Passage shown -
◆ ◆ ◆

Long-term debt consisted of the following senior secured credit facilities (in thousands):

September 30, 

June 30, 

2023

2023

Senior Secured Notes due 2028

$

404,950

$

404,950

Term Loan B

 

303,333

 

303,333

Total principal

 

708,283

 

708,283

Unamortized debt discount and issuance costs

 

(12,558)

 

(13,206)

Long-term debt

$

695,725

$

695,077

Scheduled future maturities of long-term debt were as follows (in thousands):

Maturity

Fiscal Year

Payments

2024 (remaining)

$

2025

 

2026

 

2027

 

2028

404,950

2029

303,333

Total

$

708,283

Senior Secured Notes due 2028

On March 1, 2021, Adtalem issued $800.0 million aggregate principal amount of 5.50% Senior Secured Notes due 2028 (the “Notes”), which mature on March 1, 2028, pursuant to an indenture, dated as of March 1, 2021 (the “Indenture”), by and between Adtalem and U.S. Bank National Association, as trustee and notes collateral agent. The Notes were sold within the U.S. only to qualified institutional buyers in reliance on Rule 144A under the Securities Act of 1933, as amended (the “Securities Act”), and outside the U.S. to non-U.S. persons in reliance on Regulation S under the Securities Act.

The Notes were issued at 100.0% of their par value. The Notes bear interest at a rate of 5.50% per year, payable semi-annually in arrears on March 1 and September 1 of each year, commencing on September 1, 2021, to holders of record on the preceding February 15 and August 15, as the case may be. The Notes are guaranteed by certain of Adtalem’s subsidiaries that are borrowers or guarantors under its senior secured credit facilities and certain of its other senior indebtedness, subject to certain exceptions (the “Guarantors”). As of August 12, 2021, the Notes are secured, subject to permitted liens and certain other exceptions, by first priority liens on the same collateral that secures the obligations under Adtalem’s senior secured credit facilities.

◆ ◆ ◆

(Entries for finding words and elements)

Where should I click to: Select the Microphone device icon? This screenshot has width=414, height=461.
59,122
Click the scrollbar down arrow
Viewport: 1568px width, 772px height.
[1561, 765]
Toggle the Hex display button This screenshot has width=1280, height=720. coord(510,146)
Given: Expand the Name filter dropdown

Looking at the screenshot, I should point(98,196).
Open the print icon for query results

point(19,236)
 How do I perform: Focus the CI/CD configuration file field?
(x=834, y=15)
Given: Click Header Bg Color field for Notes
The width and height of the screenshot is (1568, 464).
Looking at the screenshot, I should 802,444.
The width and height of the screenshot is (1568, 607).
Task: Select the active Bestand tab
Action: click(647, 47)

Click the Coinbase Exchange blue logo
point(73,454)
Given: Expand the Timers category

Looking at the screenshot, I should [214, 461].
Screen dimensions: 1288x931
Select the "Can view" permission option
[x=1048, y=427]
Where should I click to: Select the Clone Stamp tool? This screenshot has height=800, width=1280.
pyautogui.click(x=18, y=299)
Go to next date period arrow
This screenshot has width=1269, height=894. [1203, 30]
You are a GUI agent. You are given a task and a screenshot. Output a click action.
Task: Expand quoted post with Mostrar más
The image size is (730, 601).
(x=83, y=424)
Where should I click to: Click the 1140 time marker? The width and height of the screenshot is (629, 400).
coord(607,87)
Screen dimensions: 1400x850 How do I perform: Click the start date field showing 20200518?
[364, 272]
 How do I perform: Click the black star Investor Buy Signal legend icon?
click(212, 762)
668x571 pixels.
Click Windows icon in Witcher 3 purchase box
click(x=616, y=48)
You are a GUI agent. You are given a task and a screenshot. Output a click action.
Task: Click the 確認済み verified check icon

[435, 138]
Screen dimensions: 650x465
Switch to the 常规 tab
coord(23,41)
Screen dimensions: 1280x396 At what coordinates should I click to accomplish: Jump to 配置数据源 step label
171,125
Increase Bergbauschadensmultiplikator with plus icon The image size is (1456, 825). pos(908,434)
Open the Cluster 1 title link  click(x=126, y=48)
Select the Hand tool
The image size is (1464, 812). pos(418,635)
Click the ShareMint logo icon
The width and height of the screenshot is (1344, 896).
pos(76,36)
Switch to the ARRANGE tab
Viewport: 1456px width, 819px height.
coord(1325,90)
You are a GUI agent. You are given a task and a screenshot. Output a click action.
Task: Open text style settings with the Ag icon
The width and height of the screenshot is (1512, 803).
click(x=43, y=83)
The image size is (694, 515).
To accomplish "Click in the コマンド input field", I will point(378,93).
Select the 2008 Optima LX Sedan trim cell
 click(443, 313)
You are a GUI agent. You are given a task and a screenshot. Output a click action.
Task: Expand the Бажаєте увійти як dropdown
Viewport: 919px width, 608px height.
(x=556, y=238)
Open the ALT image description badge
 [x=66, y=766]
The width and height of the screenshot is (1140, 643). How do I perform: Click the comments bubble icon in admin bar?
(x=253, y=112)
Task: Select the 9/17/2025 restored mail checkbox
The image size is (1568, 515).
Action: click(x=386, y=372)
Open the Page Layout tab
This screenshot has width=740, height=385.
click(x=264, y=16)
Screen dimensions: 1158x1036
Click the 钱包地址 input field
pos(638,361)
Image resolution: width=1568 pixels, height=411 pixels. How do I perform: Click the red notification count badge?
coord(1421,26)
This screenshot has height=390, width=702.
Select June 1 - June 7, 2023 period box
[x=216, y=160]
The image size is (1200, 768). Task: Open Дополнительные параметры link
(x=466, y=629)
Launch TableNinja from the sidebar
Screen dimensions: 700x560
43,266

◆ ◆ ◆

Required task -
Answer these questions about the long-term debt passage:
1. What was the Term Loan B amount, in thousands, at September 30, 2023?
2. What annual interest rate do the Notes bear?
3. Which institution serves as trustee under the Indenture?

Reply to the exercise -
1. $303,333
2. 5.50%
3. U.S. Bank National Association